____ LISTED ENTRIES

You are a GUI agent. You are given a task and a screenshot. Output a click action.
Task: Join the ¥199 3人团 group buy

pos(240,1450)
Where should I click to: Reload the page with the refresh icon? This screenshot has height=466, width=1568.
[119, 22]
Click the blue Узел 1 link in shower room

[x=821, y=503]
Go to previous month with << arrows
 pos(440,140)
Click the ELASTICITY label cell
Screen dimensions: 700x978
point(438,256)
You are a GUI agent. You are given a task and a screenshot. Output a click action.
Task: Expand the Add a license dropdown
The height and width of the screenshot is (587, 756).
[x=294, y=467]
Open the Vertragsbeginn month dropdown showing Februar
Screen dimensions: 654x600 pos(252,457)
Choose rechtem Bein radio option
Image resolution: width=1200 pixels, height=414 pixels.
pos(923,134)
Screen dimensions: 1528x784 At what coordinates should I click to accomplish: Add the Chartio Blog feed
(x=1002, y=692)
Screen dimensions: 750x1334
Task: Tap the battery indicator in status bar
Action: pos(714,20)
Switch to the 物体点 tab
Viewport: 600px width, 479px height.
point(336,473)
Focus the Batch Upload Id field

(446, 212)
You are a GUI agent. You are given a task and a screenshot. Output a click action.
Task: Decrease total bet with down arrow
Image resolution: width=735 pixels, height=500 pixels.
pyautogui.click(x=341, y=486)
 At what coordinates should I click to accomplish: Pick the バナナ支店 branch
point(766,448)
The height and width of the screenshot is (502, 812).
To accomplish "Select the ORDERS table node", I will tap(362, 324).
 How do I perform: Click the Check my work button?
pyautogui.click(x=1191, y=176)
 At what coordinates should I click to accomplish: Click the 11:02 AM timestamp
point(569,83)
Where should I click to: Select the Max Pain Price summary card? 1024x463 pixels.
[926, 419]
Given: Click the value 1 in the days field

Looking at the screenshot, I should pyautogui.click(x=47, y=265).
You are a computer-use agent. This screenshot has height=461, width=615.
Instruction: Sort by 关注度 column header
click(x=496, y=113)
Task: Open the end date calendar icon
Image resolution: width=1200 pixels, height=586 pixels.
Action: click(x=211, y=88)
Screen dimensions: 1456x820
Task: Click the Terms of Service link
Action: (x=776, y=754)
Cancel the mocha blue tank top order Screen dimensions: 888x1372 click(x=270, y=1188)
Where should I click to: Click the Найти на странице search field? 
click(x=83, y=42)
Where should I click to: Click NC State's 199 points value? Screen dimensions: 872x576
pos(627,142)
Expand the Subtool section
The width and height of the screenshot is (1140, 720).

________

REQUIREMENT:
Copy down the entries exactly, leaving out no line.

SOLVED EXERCISE:
You are a GUI agent. You are given a task and a screenshot. Output a click action.
Task: Join the ¥199 3人团 group buy

pos(240,1450)
Where should I click to: Reload the page with the refresh icon? This screenshot has height=466, width=1568.
[119, 22]
Click the blue Узел 1 link in shower room

[x=821, y=503]
Go to previous month with << arrows
 pos(440,140)
Click the ELASTICITY label cell
Screen dimensions: 700x978
point(438,256)
You are a GUI agent. You are given a task and a screenshot. Output a click action.
Task: Expand the Add a license dropdown
The height and width of the screenshot is (587, 756).
[x=294, y=467]
Open the Vertragsbeginn month dropdown showing Februar
Screen dimensions: 654x600 pos(252,457)
Choose rechtem Bein radio option
Image resolution: width=1200 pixels, height=414 pixels.
pos(923,134)
Screen dimensions: 1528x784 At what coordinates should I click to accomplish: Add the Chartio Blog feed
(x=1002, y=692)
Screen dimensions: 750x1334
Task: Tap the battery indicator in status bar
Action: pos(714,20)
Switch to the 物体点 tab
Viewport: 600px width, 479px height.
point(336,473)
Focus the Batch Upload Id field

(446, 212)
You are a GUI agent. You are given a task and a screenshot. Output a click action.
Task: Decrease total bet with down arrow
Image resolution: width=735 pixels, height=500 pixels.
pyautogui.click(x=341, y=486)
 At what coordinates should I click to accomplish: Pick the バナナ支店 branch
point(766,448)
The height and width of the screenshot is (502, 812).
To accomplish "Select the ORDERS table node", I will tap(362, 324).
 How do I perform: Click the Check my work button?
pyautogui.click(x=1191, y=176)
 At what coordinates should I click to accomplish: Click the 11:02 AM timestamp
point(569,83)
Where should I click to: Select the Max Pain Price summary card? 1024x463 pixels.
[926, 419]
Given: Click the value 1 in the days field

Looking at the screenshot, I should pyautogui.click(x=47, y=265).
You are a computer-use agent. This screenshot has height=461, width=615.
Instruction: Sort by 关注度 column header
click(x=496, y=113)
Task: Open the end date calendar icon
Image resolution: width=1200 pixels, height=586 pixels.
Action: click(x=211, y=88)
Screen dimensions: 1456x820
Task: Click the Terms of Service link
Action: (x=776, y=754)
Cancel the mocha blue tank top order Screen dimensions: 888x1372 click(x=270, y=1188)
Where should I click to: Click the Найти на странице search field? 
click(x=83, y=42)
Where should I click to: Click NC State's 199 points value? Screen dimensions: 872x576
pos(627,142)
Expand the Subtool section
The width and height of the screenshot is (1140, 720).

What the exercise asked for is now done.